真正的危机与赤裸裸的挑衅,爆发在十日前。一艘满载着按照新税制刚征收上来、价值超过三十万两白银的南洋香料、珠宝、象牙的朝廷官船“海澄”号,在从广州黄埔港驶往泉州港的途中,于外海万山群岛附近海域,遭遇了不明身份的庞大武装船队有预谋的袭击!

“海澄”号虽是官船,有一定武装(装备少量碗口铳和佛朗机炮),但如何是专门干杀人越货勾当、拥有专业战舰和亡命徒的海盗船队对手?据少数在远处目睹、侥幸逃回的渔民(后被水师找到询问)及后来巡查水师发现的残骸判断,袭击者船队规模超过二十艘,其中数艘竟是装备了西洋重型火炮(红夷大炮)的“夹板巨舰”(欧洲式盖伦船或卡拉维尔船)!海盗船队利用速度与火力优势,迅速包抄,火炮齐鸣,“海澄”号很快便被击穿船舱,燃起大火。押运的五十余名官兵及水手虽拼死抵抗,但寡不敌众,在接舷战后悉数被杀害,尸首被抛入大海,血染碧波。船上的巨额税银、贵重货物被劫掠一空,整艘船最终爆炸沉入深海,只留下些许漂浮的残骸、油污、以及散落的货物碎片,证明着这里曾发生过一场惨烈的屠杀与抢劫。

现场留下的某些独特黑蛟旗帜碎片、火炮形制(有西洋特征),以及幸存渔民描述的船只特征(“船首有黑色蛟龙头”),都明确指向“四海商盟”旗下那支最凶悍、最神秘、拥有西洋舰船和火炮的海盗舰队——“黑蛟帮”。这已不仅仅是挑衅,这是赤裸裸的武力宣战!是对大周朝廷税政权威、海军力量、乃至新帝尊严的公然践踏与羞辱!是在用鲜血和烈火,向新朝宣告:在海上,他们才是王法!

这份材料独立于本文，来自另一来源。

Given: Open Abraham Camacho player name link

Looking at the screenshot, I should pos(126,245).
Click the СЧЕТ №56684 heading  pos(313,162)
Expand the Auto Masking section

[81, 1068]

“砰!”谢凤卿一掌重重拍在坚硬的紫檀木书案上,力道之大,震得笔架上的毛笔弹起落下,墨汁飞溅,染污了旁边一摞奏章!她猛地站起身,眼中燃起冰冷刺骨、足以焚毁一切的熊熊怒火,那怒火中更夹杂着被触犯逆鳞的暴戾杀意,与一种被深深冒犯的帝王之怒,“四海商盟……黑蛟帮……好!好大的狗胆!好嚣张的气焰!竟敢袭击朝廷官船,杀戮官兵,劫掠税银!三十万两!五十多条忠勇将士的性命!他们这是要造反!是要将这东南海疆,变成他们无法无天、自立为王的法外之地!”

她的声音因极致的愤怒而微微发颤,却更显森寒刺骨,每一个字都像是从冰窟中捞出:“陆文渊是干什么吃的?广东水师是摆设吗?为何会让官船在近海、在朝廷水师巡防范围内遭此厄运?巡海官兵何在?预警何在?战船何在?朕每年拨付的巨额水师粮饷,都喂了海里的鱼吗?!”

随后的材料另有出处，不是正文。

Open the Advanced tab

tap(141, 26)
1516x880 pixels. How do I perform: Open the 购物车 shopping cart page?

“陛下息怒。”萧御沉声道,他理解她的愤怒,此事确实骇人听闻,影响极其恶劣,“据陆文渊后续密报及影卫从其他渠道核实,袭击发生在深夜,且地点精心选在航道复杂、岛屿星罗棋布、暗礁众多的万山群岛外围水域,本就非日常巡逻重点区域,易于设伏与隐匿。‘海澄’号此行押运巨额税银,属高度机密,知情人应限于广州市舶司、广东布政使司及水师极少数高层,海盗却能精准掌握其行程、路线、乃至货物价值,显然在我内部有地位不低的内线,且筹划已久,绝非临时起意。

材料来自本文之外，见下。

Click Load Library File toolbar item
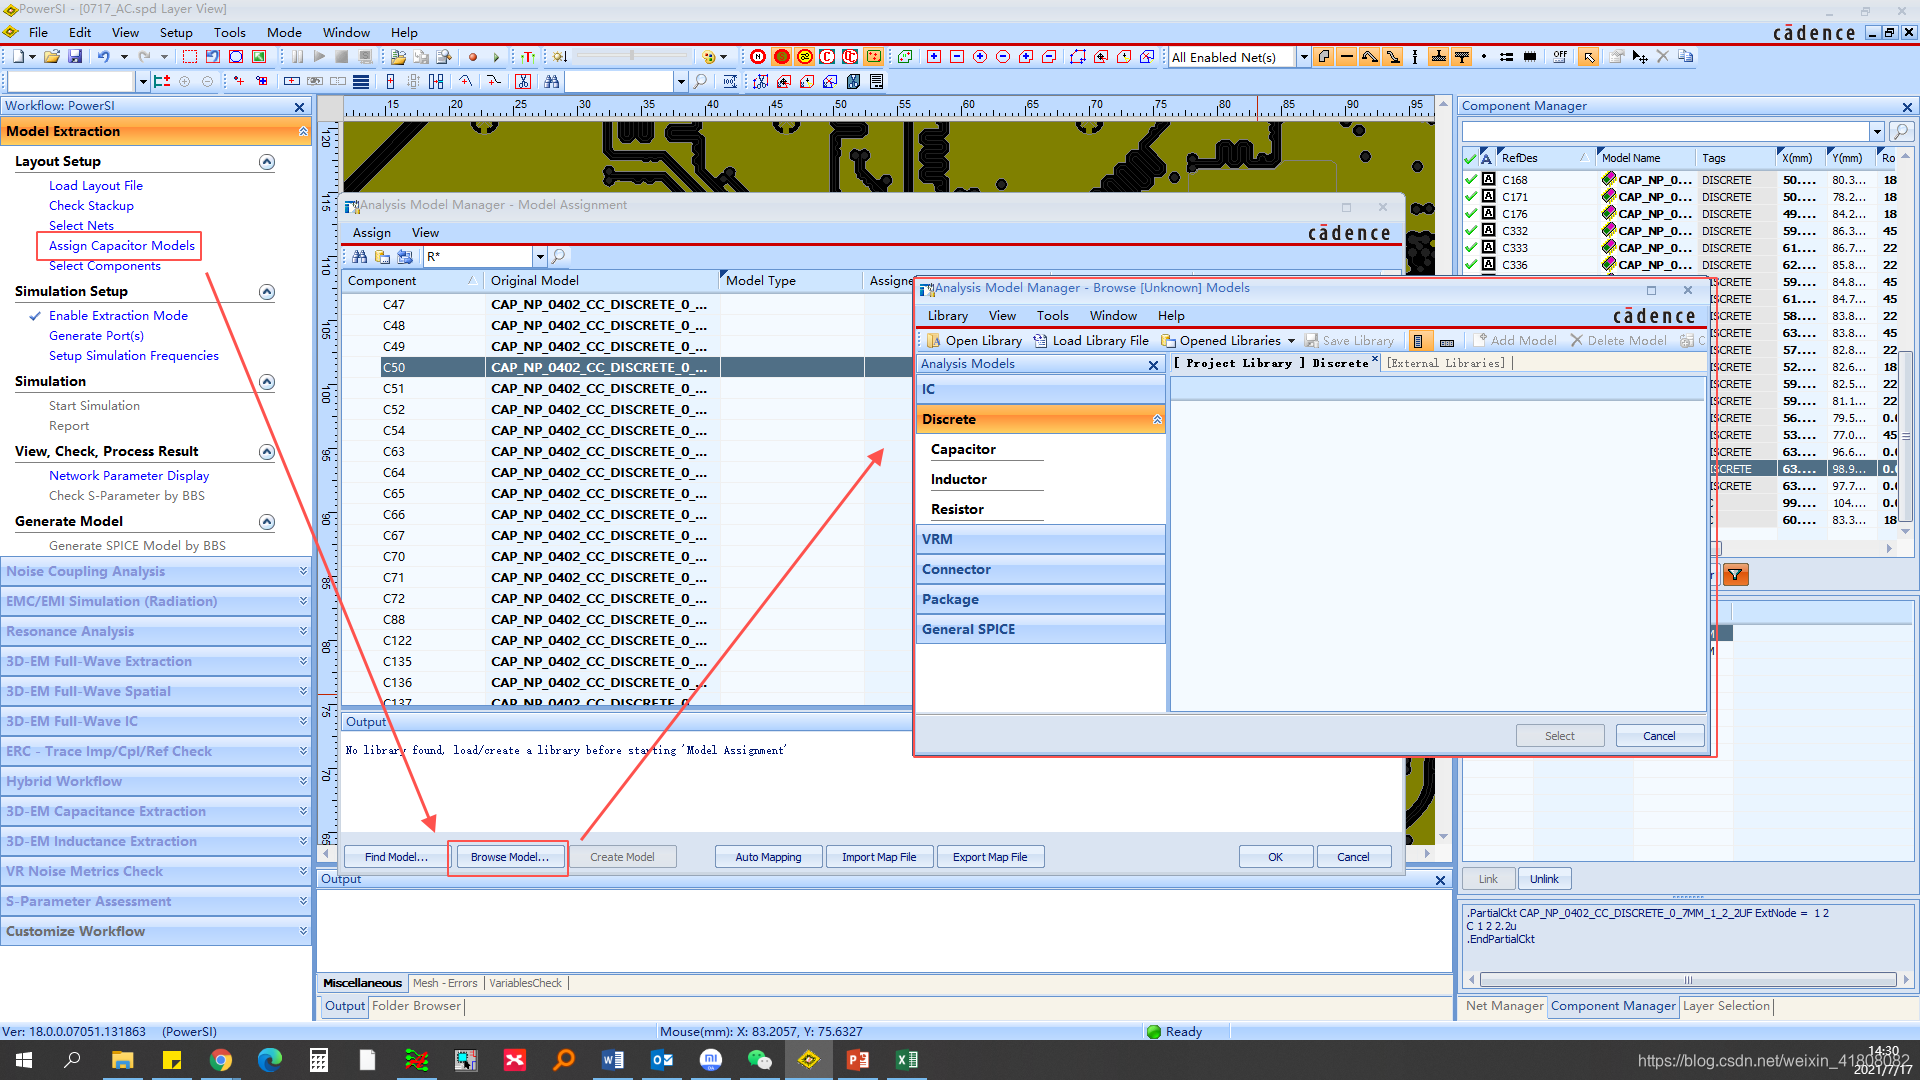The image size is (1920, 1080). pos(1091,341)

广东水师主力当时正在粤东柘林湾一带,追剿另一股与‘四海商盟’有竞争关系的海盗,被有意调开,反应不及。此事,彻底暴露我沿海水师分防薄弱、各自为政、协调不力、号令不灵,且内部已被渗透成筛子,有内鬼作祟等诸多致命问题。陆文渊已紧急加强广州内外防务,命令水师提高戒备,并暗中全力调查内奸及四海商盟巢穴。但他也坦言,商盟势力盘根错节,行踪诡秘,拥有不亚于、甚至可能强于部分朝廷水师的强大舰船与火力,且与部分地方势力、乃至可能和某些西洋人牵连极深,短期内恐难将其根除。他担忧,商盟此举意在示威,更是试探,若朝廷退让或反应无力,他们很可能变本加厉,继续袭击官船、商船,甚至骚扰沿海城镇,焚毁市舶司仓库,绑架朝廷命官,制造大规模恐慌,逼迫朝廷在税政乃至海贸管理上做出巨大让步!”